The 34-year-old, who was born and lives in Sangre Grande inherited her love of planting from her grandfather, who was a gardener by profession. As a teenager, she started planting on her own around the house and reconnected with gardening about two years ago on a part-time basis.

Edward’s keen interest in the Caribbean, its environment, and people, has resulted in her receiving several awards, including the WHYFarm and Digicel Community Award for the Agripreneur Mastermind Program. On International Youth Day 2021 Edwards was the only female farmer featured by the Local Economic Development Sangre Grande group.

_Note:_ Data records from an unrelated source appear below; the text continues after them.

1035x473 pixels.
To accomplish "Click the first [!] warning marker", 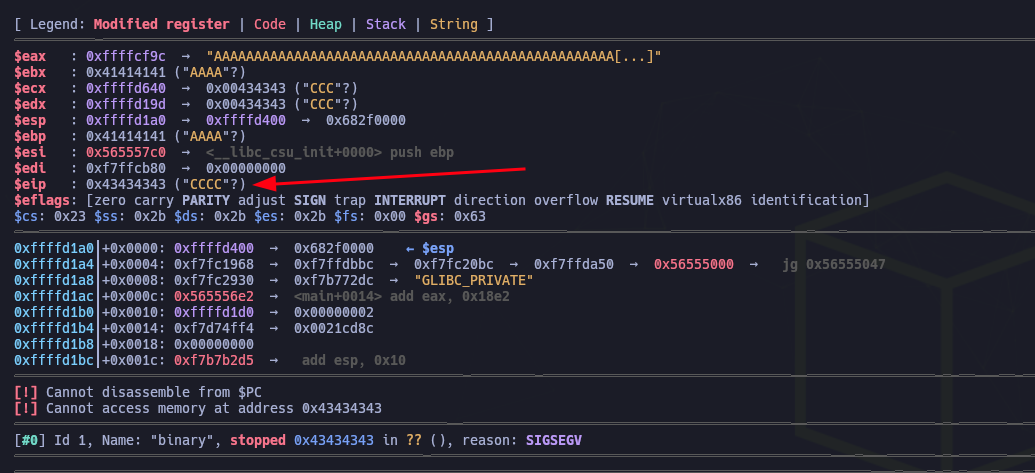I will click(26, 391).
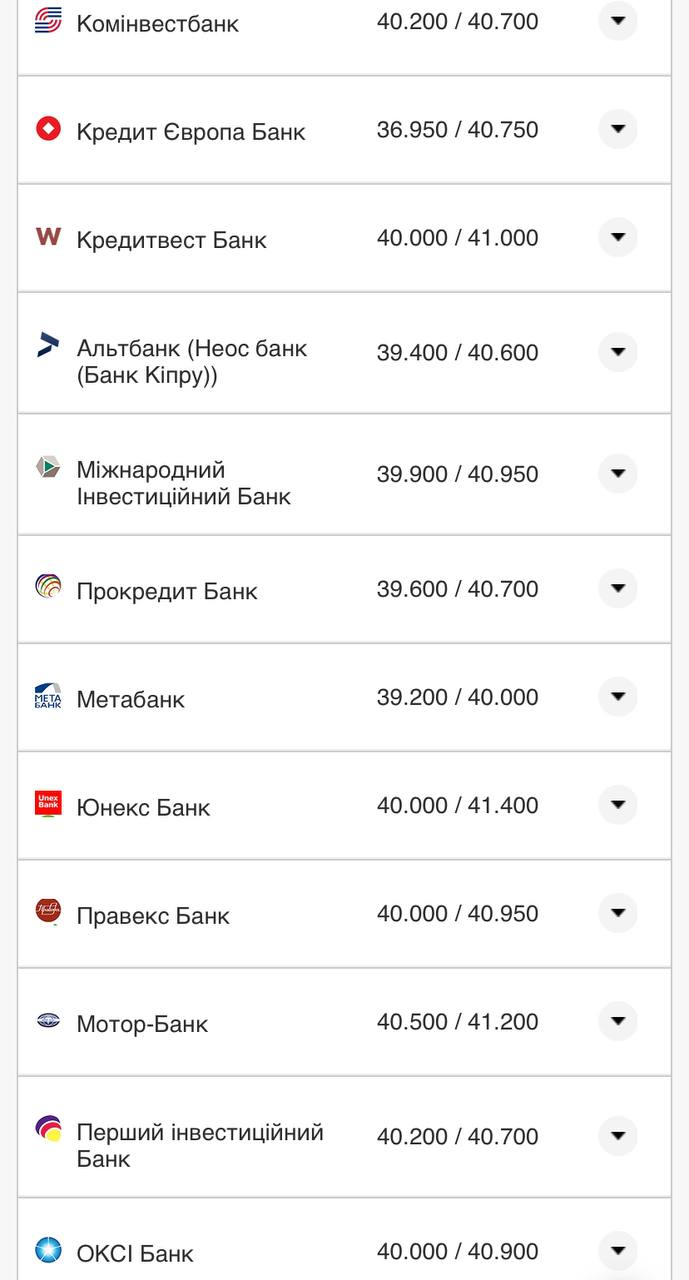689x1280 pixels.
Task: Click the red W Кредитвест Банк icon
Action: tap(47, 237)
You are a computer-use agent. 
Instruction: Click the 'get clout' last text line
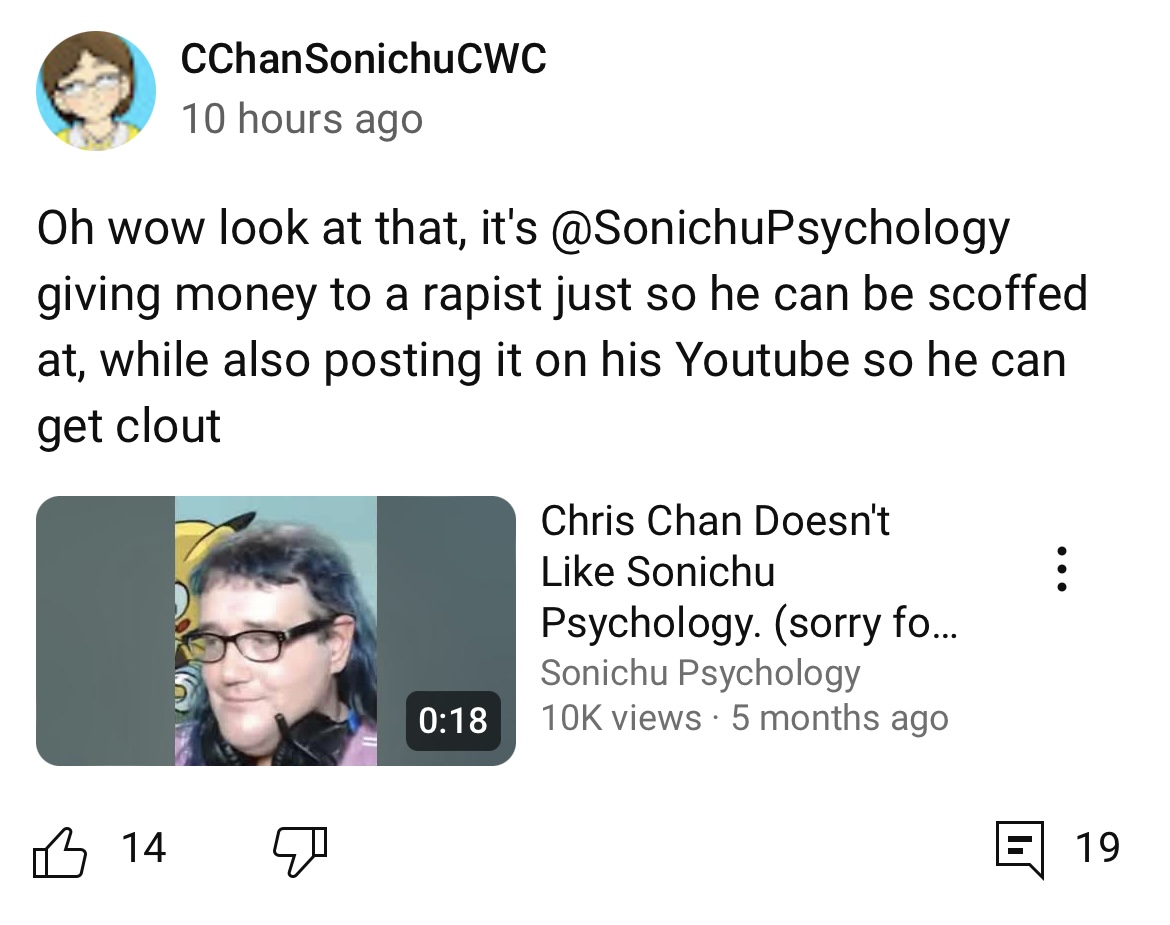coord(129,426)
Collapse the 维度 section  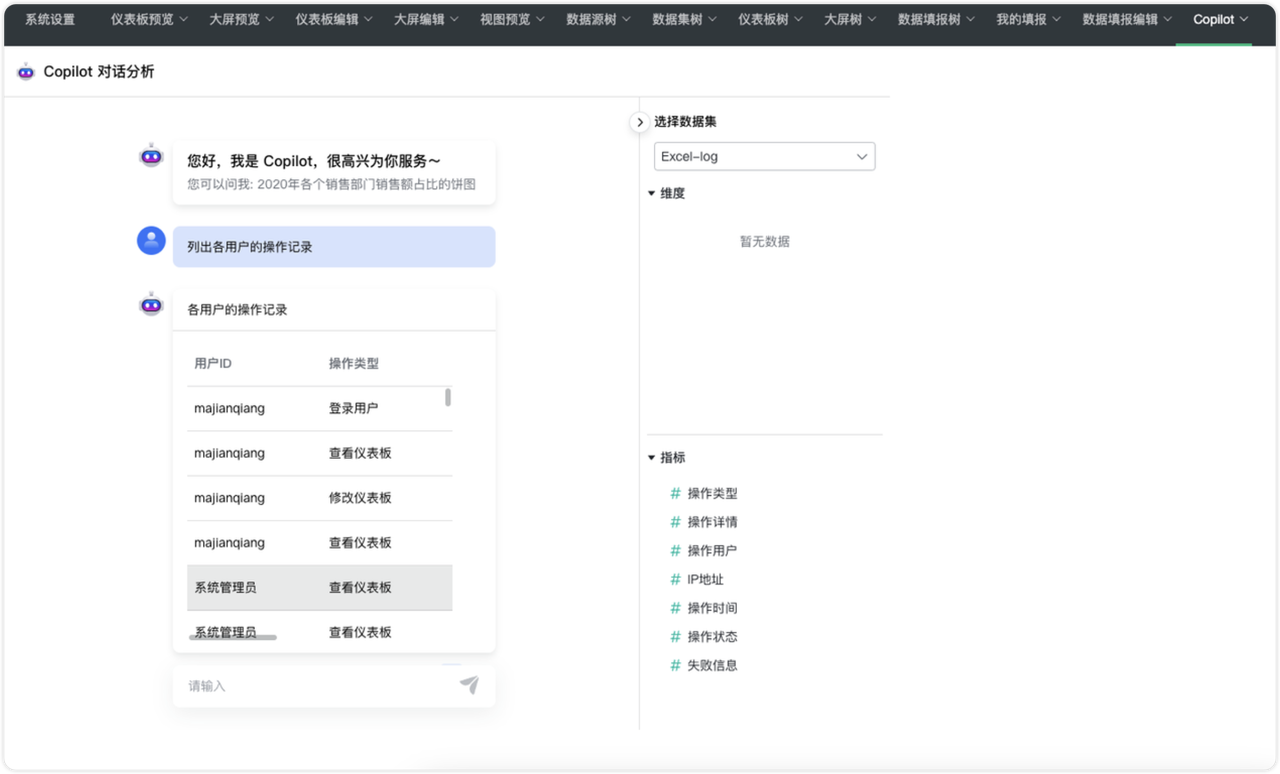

On August 14, 2021 she was one of three panellists featured along Agriculture, Land and Fisheries Minister Clarence Rhambarat, where she championed the cause for farming in small spaces and growing where you are by giving her experience of triumph through various personal and physical struggles.

Edwards has been involved in several initiatives, under the Ministry of Sport and Youth, including Istand, Youth Parliament, youth round table discussions, and youth co-ordinator for social programmes in the St Andrew/St David area and throughout the island. She was a mentor/advisor at the Queen's Young Leaders Network, and a Communications Committee Member at Caribbean Regional Youth Counsel.

She is currently a member of the Caribbean Youth Climate Change Network TT Chapter, a Junior International Chamber JCI member and the Project Chair for It's Time to Feed Myself, a project that shows challenged families how to cultivate and cook local meals using ingredients grown from their home garden.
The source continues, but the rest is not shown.